Тут Зелинскому явно становится неловко. Он не понимает, как это обыграть. Он вопросительно смотрит на Сильвера, тот пожимает плечами. В зале повисает тишина. Сильвер вдруг видит, что Зелинский покрылся потом, который струйками стекает с лысой макушки к вискам. Он чувствует, что и него взмокла спина. Взгляд падает на Кейси, которая подалась вперед и отчаянно мотает головой в сторону выхода.
— Привет, Кейси, — говорит он и машет рукой.
Он не сообразил, что Зелински все еще держит перед ним микрофон, и его голос разносится по всему залу Кейси вся сжимается — три сотни взглядов устремляются на сцену в поисках ее. Она вспыхивает и машет в ответ, выдавливая натужную, но, думается Сильверу, все же очаровательную улыбку. Не сводя глаз с Кейси, Сильвер забирает микрофон у Зелински.
— Мне так жаль, детка, — произносит он.
Широко раскрыв глаза, Кейси выразительно качает головой.
Но это как наблюдать за самим собой с потолка, с аляповатой люстры, висящей в центре зала, и ничего не остается, как вместе со всеми наблюдать за происходящим.
— Я не хочу быть здесь, — говорит он. — Я не знаю, почему я здесь. Под здесь я не имею в виду именно этот праздник, хотя, если уж честно, зачем я на нем, я тоже не знаю. Не знаю всех этих людей и, судя по этой нелепой вечеринке, уверен, что большая их часть не вызвала бы у меня симпатии. Но я не об этом.
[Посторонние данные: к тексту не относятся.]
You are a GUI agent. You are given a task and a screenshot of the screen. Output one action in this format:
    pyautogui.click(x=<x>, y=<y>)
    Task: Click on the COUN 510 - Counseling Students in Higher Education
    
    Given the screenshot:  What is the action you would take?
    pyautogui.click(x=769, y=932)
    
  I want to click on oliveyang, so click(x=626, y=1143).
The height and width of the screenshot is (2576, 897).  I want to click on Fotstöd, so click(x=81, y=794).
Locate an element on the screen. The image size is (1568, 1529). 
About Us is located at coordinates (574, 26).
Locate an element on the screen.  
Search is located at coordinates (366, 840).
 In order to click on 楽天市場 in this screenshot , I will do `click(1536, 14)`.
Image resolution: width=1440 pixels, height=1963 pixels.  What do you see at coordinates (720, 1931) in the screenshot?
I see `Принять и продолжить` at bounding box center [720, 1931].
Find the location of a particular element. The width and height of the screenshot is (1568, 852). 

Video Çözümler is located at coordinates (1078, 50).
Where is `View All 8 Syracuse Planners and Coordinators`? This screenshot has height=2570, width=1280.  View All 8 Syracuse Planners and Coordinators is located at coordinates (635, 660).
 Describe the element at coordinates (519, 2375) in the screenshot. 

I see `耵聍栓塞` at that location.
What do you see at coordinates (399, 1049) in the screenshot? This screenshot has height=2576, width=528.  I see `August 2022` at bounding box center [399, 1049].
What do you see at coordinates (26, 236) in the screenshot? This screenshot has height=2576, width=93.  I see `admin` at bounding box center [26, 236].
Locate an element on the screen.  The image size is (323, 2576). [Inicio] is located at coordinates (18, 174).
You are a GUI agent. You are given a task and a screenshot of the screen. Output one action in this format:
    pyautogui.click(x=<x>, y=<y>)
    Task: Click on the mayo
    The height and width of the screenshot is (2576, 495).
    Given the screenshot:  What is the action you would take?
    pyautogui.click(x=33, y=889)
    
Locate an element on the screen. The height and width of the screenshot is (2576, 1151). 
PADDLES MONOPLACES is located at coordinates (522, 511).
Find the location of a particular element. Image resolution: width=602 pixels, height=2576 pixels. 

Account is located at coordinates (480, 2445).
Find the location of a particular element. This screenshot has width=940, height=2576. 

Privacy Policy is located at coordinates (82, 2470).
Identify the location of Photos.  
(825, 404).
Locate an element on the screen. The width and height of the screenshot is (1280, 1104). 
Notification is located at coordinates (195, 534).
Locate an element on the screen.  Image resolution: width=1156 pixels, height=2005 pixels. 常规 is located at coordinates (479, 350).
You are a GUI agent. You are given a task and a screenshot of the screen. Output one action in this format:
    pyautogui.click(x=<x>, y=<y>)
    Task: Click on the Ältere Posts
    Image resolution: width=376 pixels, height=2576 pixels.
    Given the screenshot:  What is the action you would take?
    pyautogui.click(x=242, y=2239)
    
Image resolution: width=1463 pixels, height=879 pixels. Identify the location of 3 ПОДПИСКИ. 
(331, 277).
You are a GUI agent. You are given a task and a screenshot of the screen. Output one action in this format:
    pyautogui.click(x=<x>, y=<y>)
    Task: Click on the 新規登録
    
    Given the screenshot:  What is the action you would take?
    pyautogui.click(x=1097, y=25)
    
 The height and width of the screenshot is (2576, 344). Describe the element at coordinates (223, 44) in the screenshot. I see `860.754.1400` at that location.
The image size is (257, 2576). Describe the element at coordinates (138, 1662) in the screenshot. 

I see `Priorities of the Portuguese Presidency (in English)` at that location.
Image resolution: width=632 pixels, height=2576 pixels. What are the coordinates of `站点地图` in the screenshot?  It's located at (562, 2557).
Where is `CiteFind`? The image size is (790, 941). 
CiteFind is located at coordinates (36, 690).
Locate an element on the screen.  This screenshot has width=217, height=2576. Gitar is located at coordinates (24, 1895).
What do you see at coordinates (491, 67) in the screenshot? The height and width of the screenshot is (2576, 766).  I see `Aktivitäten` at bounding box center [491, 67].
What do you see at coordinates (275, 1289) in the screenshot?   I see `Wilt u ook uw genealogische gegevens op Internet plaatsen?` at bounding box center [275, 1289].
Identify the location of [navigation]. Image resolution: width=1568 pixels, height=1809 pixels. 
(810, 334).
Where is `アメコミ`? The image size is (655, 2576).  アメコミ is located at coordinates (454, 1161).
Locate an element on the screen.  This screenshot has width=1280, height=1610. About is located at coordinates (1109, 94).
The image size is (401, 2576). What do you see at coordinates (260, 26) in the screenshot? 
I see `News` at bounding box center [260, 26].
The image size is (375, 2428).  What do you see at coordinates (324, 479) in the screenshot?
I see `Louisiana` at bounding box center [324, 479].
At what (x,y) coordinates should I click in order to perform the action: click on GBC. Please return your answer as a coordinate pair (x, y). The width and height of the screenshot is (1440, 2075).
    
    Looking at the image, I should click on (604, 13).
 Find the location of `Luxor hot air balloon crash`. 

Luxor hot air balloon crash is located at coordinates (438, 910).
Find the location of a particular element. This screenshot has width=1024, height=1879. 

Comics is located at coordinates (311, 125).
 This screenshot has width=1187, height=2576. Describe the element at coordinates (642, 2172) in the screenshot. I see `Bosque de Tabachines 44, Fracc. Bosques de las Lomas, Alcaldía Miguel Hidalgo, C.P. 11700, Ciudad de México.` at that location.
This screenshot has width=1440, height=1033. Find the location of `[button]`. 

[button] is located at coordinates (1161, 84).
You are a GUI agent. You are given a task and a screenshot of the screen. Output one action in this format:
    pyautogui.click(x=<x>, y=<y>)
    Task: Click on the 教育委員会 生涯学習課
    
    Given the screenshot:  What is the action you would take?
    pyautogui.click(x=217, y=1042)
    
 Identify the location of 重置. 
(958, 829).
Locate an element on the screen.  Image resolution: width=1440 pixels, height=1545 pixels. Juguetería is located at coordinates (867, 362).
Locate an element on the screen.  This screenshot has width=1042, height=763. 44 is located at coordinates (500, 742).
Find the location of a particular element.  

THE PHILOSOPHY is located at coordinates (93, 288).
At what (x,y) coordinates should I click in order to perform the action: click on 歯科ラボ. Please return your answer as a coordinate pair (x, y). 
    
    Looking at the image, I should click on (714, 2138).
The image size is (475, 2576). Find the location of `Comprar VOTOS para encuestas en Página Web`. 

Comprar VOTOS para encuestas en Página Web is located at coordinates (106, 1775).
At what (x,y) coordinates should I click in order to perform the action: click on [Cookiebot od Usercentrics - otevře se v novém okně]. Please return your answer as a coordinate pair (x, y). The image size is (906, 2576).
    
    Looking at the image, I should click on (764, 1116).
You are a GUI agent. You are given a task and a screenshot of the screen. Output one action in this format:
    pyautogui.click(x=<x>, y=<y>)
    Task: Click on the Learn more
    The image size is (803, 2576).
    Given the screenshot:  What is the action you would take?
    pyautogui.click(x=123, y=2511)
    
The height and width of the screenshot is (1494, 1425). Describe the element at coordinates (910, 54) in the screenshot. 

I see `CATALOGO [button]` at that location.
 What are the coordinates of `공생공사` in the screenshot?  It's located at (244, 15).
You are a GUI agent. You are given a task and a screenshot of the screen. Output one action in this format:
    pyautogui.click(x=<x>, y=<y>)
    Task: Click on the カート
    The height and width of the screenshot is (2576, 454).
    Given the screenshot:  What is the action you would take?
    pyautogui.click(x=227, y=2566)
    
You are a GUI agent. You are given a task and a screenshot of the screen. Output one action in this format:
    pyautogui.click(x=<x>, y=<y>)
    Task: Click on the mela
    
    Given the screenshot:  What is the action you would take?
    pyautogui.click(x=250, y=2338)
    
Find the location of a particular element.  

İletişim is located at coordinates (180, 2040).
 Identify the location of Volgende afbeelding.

Он смутно сознает, что тишина в зале наливается тяжестью, ее уже ничто не нарушает. Ни звука.
Ни звяканья вилки о тарелку, ни шепота, ни сдержанного кашля. Из вежливой тишины она превратилась в жадное внимание. Кейси перестала кивать на дверь. Теперь она просто глядит на него, трудно сказать, с ужасом или интересом — свет видеокамеры слепит ему здоровый глаз. Но сейчас он владеет ее вниманием и не знает, когда представится другой случай.
— Не знаю, как я превратился в такого человека, в этот никчемный, жалкий космический шлак. Я много раз прокручивал это в голове, пытаясь определить момент или событие, с которого все пошло не так, но не могу. Это как будто как-то вечером я лег спать, а проснулся в полном онемении.
Она чуть сдвинулась и теперь стоит в проходе между столиками, и он уже может разглядеть ее лицо. Настолько, чтобы увидеть, что она плачет.